Numbers in positional judgement, endgame or semeais reduce (and sometimes eliminate) uncertainty.
I don't accept that for positional judgement, at least not in the way you do. I had a good real-life example last week of the problems with numbers. A teacher, who happens to be a mathematician, was taking a dance class for some beginners practising for a ball. There was an intricate move that was causing some problems because of the speed at which the move had to be done - as dictated by the music on his iPad. People were bumping into each other. So the teacher went to the iPad, twiddled some virtual knobs, and then came back and announced he had reduced the speed of the music to 96%. He instantly noticed the whirring eyeballs and blank gazes. Uncertainty has risen by a factor of 1.7358. And so sheepishly added, "Well, we've paid for the software so we have to get our value out of it." All he had to say when he came back from his iPad was, "OK, I've reduced the speed of the music a wee bit" (or say nothing) and the uncertainty among the beginners (which would be partly psychological, of course - nothing to do with numbers)
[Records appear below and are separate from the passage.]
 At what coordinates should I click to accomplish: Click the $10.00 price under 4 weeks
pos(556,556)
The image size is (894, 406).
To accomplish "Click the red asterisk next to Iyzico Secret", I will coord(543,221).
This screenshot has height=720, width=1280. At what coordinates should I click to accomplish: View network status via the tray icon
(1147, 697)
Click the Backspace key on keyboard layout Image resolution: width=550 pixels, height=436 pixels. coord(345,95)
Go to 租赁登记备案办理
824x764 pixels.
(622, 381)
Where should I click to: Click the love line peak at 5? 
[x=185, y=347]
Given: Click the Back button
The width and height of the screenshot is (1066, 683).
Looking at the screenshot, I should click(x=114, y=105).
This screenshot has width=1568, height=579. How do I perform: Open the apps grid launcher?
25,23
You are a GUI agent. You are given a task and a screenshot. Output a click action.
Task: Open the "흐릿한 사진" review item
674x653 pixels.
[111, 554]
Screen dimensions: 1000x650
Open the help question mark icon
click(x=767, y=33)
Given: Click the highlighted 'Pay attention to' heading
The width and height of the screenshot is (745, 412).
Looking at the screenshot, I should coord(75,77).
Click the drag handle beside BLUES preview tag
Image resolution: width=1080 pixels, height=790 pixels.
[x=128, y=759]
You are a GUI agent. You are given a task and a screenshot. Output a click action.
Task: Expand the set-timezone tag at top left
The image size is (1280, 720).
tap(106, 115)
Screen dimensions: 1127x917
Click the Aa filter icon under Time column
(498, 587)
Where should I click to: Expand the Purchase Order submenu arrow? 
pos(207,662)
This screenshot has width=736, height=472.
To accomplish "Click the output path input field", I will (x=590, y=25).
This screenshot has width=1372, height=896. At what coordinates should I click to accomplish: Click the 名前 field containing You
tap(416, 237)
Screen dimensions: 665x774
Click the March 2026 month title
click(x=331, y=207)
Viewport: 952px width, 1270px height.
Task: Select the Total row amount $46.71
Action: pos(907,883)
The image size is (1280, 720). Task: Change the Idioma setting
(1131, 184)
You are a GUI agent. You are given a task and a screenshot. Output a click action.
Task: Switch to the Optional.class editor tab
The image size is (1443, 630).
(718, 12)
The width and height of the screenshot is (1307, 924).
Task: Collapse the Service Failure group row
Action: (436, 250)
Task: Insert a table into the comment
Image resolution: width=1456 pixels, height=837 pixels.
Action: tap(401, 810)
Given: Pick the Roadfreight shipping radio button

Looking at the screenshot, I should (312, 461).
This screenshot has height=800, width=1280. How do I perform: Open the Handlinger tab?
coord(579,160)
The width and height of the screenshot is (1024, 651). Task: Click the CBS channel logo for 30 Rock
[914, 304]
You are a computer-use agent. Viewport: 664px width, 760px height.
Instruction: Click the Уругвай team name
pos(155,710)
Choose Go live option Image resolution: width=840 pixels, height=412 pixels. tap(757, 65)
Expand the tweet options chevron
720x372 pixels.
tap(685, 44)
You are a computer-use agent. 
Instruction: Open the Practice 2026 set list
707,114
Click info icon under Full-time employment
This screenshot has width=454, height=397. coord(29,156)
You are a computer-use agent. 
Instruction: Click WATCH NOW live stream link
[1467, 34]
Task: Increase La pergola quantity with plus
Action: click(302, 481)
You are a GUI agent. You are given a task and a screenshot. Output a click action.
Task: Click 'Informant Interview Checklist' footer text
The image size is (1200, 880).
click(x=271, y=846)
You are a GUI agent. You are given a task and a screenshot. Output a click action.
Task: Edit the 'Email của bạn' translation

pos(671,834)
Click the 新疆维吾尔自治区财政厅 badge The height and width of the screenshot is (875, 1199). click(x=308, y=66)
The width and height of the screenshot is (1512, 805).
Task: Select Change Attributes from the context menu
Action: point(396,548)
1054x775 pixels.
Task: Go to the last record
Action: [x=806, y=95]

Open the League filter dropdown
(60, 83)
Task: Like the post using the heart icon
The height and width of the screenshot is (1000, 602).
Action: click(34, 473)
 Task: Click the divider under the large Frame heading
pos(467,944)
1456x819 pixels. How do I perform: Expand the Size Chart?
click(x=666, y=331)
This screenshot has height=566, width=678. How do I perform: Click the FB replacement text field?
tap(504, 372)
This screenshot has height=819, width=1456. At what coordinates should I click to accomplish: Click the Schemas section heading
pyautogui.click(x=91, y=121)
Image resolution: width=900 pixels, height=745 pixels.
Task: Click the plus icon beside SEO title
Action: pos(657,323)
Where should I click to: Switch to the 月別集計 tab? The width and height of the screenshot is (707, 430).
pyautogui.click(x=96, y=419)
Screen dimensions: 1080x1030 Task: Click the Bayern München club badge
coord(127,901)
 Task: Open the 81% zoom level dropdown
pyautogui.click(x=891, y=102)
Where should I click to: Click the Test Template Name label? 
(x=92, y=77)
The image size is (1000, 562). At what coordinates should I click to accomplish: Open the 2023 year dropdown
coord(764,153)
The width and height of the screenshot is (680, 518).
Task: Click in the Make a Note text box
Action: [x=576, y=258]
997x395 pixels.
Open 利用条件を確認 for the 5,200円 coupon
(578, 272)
then have been massively reduced.
As it happens, at the ball a few days later, with a live band, a glitch occurred in that movement in one set. The live accordionist spotted it from the stage, and instantly played an extra bar in the 8-bar measure. Just enough to solve the traffic problem. An iPad couldn't do that. Furthermore, the other musicians took their cues from that and all the experienced dancers in the hall also coped seamlessly with the extra bar, without having forewarning or any time to think what was happening. They just followed the flow of the music and relied on intuition to adjust their steps. I would guess many of them weren't even aware of what they did. In other words, they relied on intuition. Rational questioning would have led to collapse of the dance.